‘…peso depreciation translates to cheaper products in the world market for the country’s export sector’
The Philippine peso plunged to a new 14-year low against the U.S. dollar even as local stocks went up.
The local unit closed at 52.95 against the greenback, after shedding 25 centavos compared to last Friday’s finish at 52.70, registering its weakest level since 2004. Historically, the peso reached an all-time high of 56.34 in October 2004.
The Philippine Stock Exchange index (PSEi) climbed 0.40 percent, or 30.56 points, to 7,771.30 points.
The broader All Shares tracked the main index with a 0.31 percent increase, or 14.44 points, to close at 4,704.54 points.

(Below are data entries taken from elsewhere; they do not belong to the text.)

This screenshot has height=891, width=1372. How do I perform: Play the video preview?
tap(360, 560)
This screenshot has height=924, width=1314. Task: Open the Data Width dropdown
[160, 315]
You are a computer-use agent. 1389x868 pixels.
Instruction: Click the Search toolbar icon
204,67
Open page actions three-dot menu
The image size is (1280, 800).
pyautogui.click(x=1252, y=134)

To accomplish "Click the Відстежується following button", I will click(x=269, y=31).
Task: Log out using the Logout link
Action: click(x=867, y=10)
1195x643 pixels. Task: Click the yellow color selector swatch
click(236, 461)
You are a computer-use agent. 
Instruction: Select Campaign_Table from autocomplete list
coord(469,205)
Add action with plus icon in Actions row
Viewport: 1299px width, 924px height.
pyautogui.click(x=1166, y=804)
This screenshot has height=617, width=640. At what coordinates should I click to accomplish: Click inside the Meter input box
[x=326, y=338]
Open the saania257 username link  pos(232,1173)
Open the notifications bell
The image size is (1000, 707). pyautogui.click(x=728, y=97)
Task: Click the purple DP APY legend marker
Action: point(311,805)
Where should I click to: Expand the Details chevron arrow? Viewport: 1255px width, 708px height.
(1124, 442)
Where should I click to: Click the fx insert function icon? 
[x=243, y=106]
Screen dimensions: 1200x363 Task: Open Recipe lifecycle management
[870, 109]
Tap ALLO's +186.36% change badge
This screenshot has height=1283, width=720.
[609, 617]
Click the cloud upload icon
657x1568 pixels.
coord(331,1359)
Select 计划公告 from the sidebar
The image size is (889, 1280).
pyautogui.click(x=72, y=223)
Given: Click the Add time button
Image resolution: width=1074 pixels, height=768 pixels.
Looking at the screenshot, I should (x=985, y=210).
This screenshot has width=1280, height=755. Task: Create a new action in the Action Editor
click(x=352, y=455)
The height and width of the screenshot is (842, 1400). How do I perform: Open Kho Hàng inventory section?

Both Holding Firms and Mining and Oil registered the biggest gain with 1.24 percent each, followed by Industrial, 0.41 percent, and Services, 0.27 percent.
The Property counter, however, registered the highest loss with 0.92 percent, followed by Financials at 0.11 percent.
Advancers edged out decliners, 103 to 84, while 48 stocks remained unchanged as transactions reached 849 million shares amounting to PHP4 billion.
Weak peso good
for OFWs, export
Meanwhile, the weak peso is seen to benefit dollar earners, as well as families of overseas Filipino workers and exporters, industry analysts said.
The peso depreciation translates to cheaper products in the world market for the country’s export sector, while families of dollar earners in the Philippines will have more money in their pockets.
Speculations of another round of rate hikes in the US this week, as well as weak Philippine trade numbers, are adding pressure to the peso against the US dollar.
The US Federal Open Market Committee will be meeting on Tuesday and Wednesday to discuss policy rates, reports said.